Голос демона ослабел и затих, очертания высокой темной фигуры расплылись, голова упала на грудь, колени подогнулись, он съеживался на глазах, и вид его при том менялся. Вначале это был согбенный человек, затем — темная бесформенная масса, и та вдруг разом стянулась в полужидкую кучку отвратительной черной гнили, опоганившей подмостки и отравившей воздух. А Сканлэн и я метнулась к возвышению, потому что доктор Маракот с глубоким стоном, обессилев, рухнул ничком. «Мы победили! Мы победили!» — прошептал он, еще миг — чувства оставили его, и, полумертвый, он распростерся на полу.
Вот так поселение атлантов было спасено от самой страшной беды изо всех, что могли ему грозить, а воплощение зла было навсегда изгнано из нашего мира. Только через несколько дней доктор Маракот смог рассказать, как было дело, и его рассказ был таков, что, не будь мы свидетелями его завершения, мы, по совести, должны были бы отнестись к этим словам, как к горячечному бреду. Я могу заверить, что чудотворческая сила доктора, единожды проявившись, исчезла без следа и теперь он все тот же мирный рыцарь науки, каким мы знали его прежде.

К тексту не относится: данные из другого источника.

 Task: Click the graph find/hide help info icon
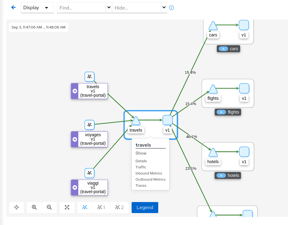click(x=171, y=8)
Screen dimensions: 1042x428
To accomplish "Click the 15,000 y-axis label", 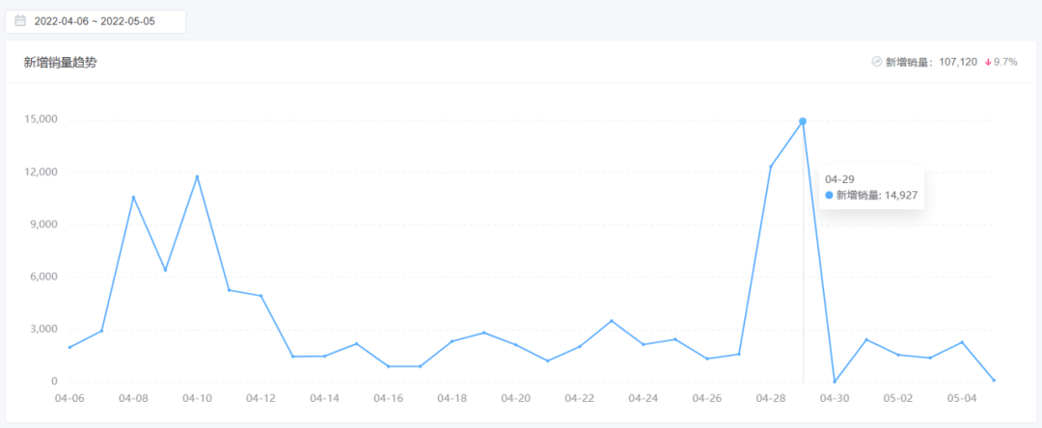I will 41,120.
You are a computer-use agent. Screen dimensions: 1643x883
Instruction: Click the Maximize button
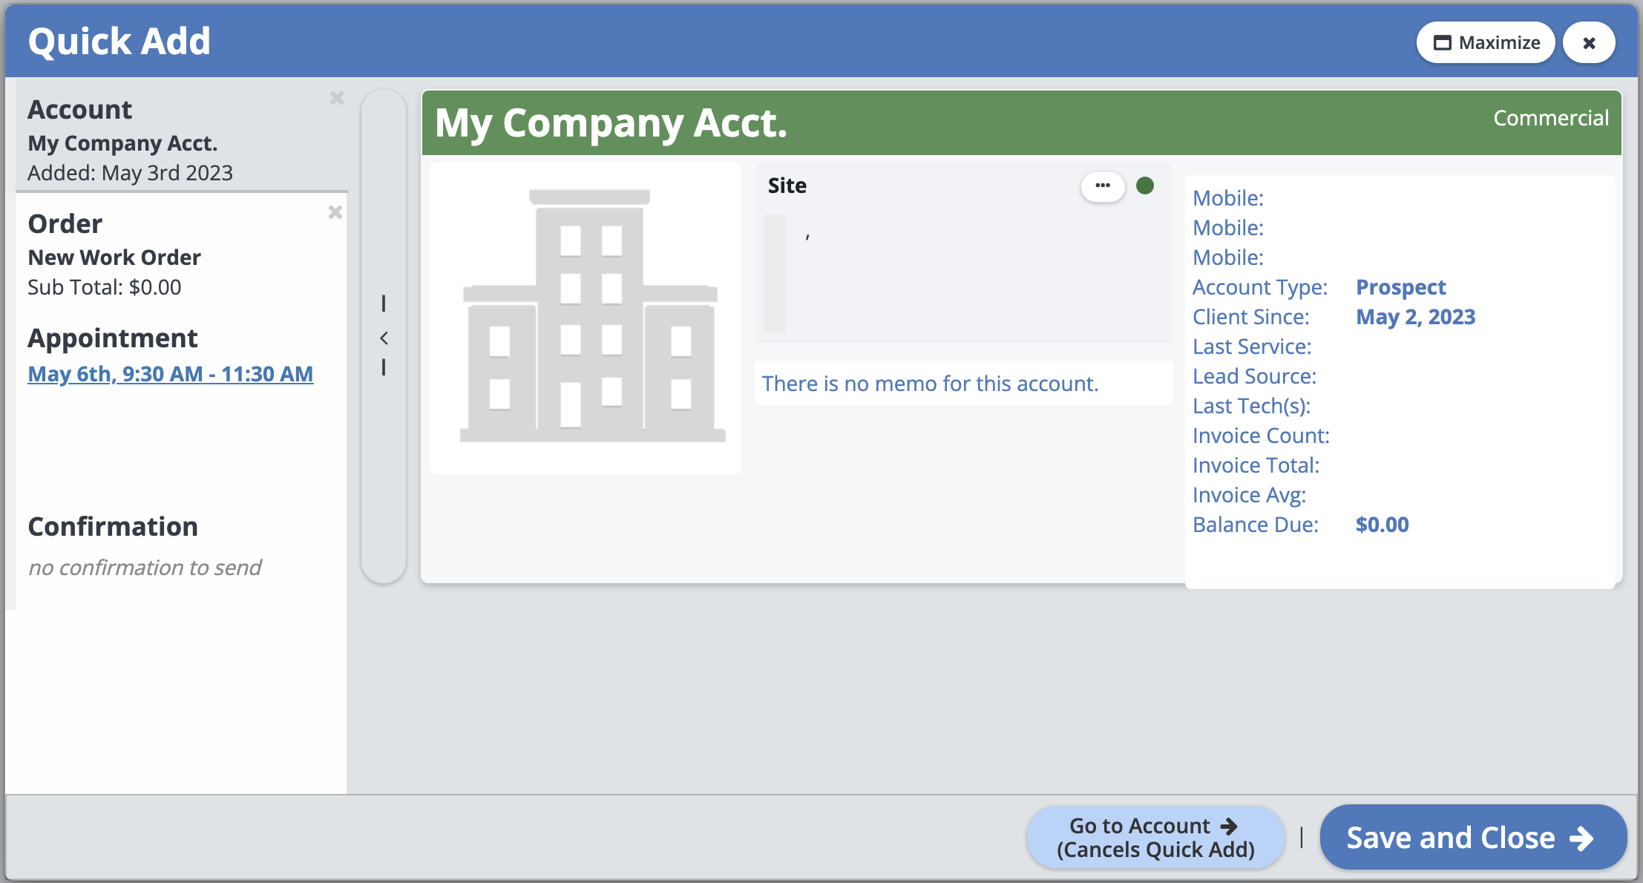[1486, 42]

— И ведь надо же, чтобы это случилось именно со мной! — воскликнул он.— Со мной, с материалистом, с человеком, настолько ушедшим в материализм, что всему незримому не было места в моем мироощущении. Теории, которым я посвятил всю жизнь, разлетелись в пух и прах, я сказал бы, с оглушительным треском.
— Да всех нас по-новой вышколило,— сказал Сканлэн.— Подгреби я, скажем, в родимый городишко, было б что порассказать ребятам.
— Чем меньше рассказов, тем лучше, если не хотите прослыть величайшим вралем за всю историю Америки, — сказал я.— Вы или я поверили бы, расскажи нам кто-нибудь что-нибудь подобное?
— Да вряд ли. Вам, док, ту еще накачку дали, не скажите. Эт’ громила черкая огреб свои восемь, девять, десять, аут — чисто, аж залюбуешься. Взад не припрется. Вы его с карты мира бенц, и кранты. К какой другой он прилепился, знать не знаю, но Билл Сканлэн там не водится, эт’ точно.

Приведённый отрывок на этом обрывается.